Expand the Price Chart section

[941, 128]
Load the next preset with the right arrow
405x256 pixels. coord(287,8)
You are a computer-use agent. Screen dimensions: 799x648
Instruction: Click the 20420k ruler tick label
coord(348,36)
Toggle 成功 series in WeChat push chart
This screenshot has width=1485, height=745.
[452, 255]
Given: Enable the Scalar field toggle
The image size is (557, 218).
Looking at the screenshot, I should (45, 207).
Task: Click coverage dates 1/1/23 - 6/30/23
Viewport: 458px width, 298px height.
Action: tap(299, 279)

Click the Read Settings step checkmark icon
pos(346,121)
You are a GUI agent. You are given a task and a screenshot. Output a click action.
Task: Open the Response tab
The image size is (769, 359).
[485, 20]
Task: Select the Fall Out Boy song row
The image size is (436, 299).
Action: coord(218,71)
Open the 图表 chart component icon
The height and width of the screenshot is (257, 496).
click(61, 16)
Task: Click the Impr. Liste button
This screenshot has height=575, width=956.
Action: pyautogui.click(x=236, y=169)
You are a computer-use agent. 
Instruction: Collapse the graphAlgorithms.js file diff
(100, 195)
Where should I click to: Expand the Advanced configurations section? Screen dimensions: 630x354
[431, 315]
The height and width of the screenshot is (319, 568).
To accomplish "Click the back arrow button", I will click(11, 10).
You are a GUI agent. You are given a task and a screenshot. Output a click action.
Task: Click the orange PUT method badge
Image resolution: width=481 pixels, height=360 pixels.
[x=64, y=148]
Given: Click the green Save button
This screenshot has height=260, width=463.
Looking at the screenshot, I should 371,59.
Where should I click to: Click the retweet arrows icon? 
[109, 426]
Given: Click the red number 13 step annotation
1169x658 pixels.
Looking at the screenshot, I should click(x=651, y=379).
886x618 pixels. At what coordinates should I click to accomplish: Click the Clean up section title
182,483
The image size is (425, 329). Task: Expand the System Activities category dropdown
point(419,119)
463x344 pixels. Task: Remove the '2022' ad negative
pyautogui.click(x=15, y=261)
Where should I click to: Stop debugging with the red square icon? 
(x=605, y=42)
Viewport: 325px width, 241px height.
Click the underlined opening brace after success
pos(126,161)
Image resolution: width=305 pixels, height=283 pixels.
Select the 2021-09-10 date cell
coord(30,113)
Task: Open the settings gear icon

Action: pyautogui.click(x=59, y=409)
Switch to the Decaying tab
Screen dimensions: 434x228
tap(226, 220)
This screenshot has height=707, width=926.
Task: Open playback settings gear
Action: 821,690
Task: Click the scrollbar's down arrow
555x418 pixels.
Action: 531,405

----------

* _How to complete this task_
Give back exactly what runs from the first line of the listing above to the line that contains "You are a computer-use agent. Screen", keeping both end lines.

* _Result of this exercise_
Expand the Price Chart section

[941, 128]
Load the next preset with the right arrow
405x256 pixels. coord(287,8)
You are a computer-use agent. Screen dimensions: 799x648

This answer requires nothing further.